- Briefing Room
U.S. Department of Transportation
Federal Highway Administration
1200 New Jersey Avenue, SE
Washington, DC 20590
FHWA Order 1310.2
|Business Modernization Mapping (BMM)|
|Classification Code||Date||Office of Primary Interest|
|1310.2||November 1, 2006||HAIM-10|
What is the purpose of this directive? This directive provides policy and guidance regarding the implementation of Business Modernization Mapping (BMM) within the Federal Highway Administration (FHWA). BMM is often referred to externally as Enterprise Architecture (EA); the terms BMM and EA are synonymous. The Office of Management and Budget (OMB) mandates that Federal agencies develop an EA and use it for planning and decisionmaking as well as support for budget requests, including proposed investments. Refer to OMB Circular A-130 Revised, Section 8, and OMB Circular A-11, Section 31.9.
Does this directive revise an existing directive? No. This is a new directive.
What are the authorities for this directive?
The Clinger-Cohen Act of 1996, Public Law 104-106.
The E-Government Act of 2002, Public Law 107-347.
Government Performance and Results Act, Public Law 103-62.
OMB Circular A-11 , Submission, and Execution of the Budget.
OMB Circular A-130 Revised , Management of Federal Information Resources.
Departmental Information Resource Management Manual (DIRMM), Department of Transportation (DOT) Order 1350.2, Chapter 4 (Enterprise Architecture).
What is BMM and how will it be used?
BMM is a systematic approach towards business modernization, which involves:
(1) identifying FHWA’s current and future business and technology needs, including gaps that need to be closed;
(2) developing and implementing an FHWA transition strategy and sequencing plan to fulfill those needs; and
(3) establishing a governance body to ensure that the transition strategy and sequencing plan, and BMM standards and processes, are followed.

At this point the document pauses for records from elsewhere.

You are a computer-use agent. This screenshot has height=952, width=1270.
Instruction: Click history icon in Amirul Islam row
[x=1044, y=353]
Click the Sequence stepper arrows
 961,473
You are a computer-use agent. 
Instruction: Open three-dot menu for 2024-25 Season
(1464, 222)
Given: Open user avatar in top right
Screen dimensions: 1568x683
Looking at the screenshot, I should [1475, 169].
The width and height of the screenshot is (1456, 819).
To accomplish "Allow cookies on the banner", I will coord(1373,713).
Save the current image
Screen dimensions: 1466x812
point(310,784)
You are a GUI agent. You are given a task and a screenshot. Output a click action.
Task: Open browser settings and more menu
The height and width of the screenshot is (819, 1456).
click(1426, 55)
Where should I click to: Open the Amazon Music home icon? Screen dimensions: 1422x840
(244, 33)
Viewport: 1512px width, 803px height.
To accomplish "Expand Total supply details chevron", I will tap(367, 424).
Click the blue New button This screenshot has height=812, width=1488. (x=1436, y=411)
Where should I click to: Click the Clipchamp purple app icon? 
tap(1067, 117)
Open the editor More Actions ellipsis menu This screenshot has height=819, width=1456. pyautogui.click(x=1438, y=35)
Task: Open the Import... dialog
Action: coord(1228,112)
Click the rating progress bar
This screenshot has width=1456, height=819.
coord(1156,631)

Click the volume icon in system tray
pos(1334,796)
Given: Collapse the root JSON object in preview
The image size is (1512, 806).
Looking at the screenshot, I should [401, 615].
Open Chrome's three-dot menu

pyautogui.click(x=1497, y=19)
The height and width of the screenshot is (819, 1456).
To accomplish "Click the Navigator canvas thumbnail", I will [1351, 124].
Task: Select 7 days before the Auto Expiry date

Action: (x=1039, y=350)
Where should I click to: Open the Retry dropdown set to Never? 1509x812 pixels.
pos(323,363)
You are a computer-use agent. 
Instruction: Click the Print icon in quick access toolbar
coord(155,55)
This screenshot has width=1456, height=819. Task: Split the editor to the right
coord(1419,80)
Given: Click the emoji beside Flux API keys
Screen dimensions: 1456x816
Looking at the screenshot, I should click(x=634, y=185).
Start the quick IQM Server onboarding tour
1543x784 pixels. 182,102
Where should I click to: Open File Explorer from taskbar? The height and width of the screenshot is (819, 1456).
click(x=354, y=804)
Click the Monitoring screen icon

BMM serves as a central repository of enterprise-wide information that describes FHWA in terms of its mission and strategic objectives, performance measures, business processes, applications, data, services, and technology. This information repository, as well as the BMM process, can be used to:
(1) improve medium to long-range planning and management and budgetary decisionmaking;
(2) integrate FHWA strategic planning, performance planning, budget management, workforce planning, acquisition management, capital planning and investment control (CPIC), systems development, and other information technology (IT) related activities;
(3) ensure that FHWA IT investments support FHWA strategic objectives and performance goals, and align with the Agency’s transition strategy and sequencing plan;
(4) share best practices and lessons learned across FHWA; and
(5) identify opportunities for reusing FHWA business services, processes, and technologies.
What is the primary BMM governance group that will establish BMM policy and ensure its implementation?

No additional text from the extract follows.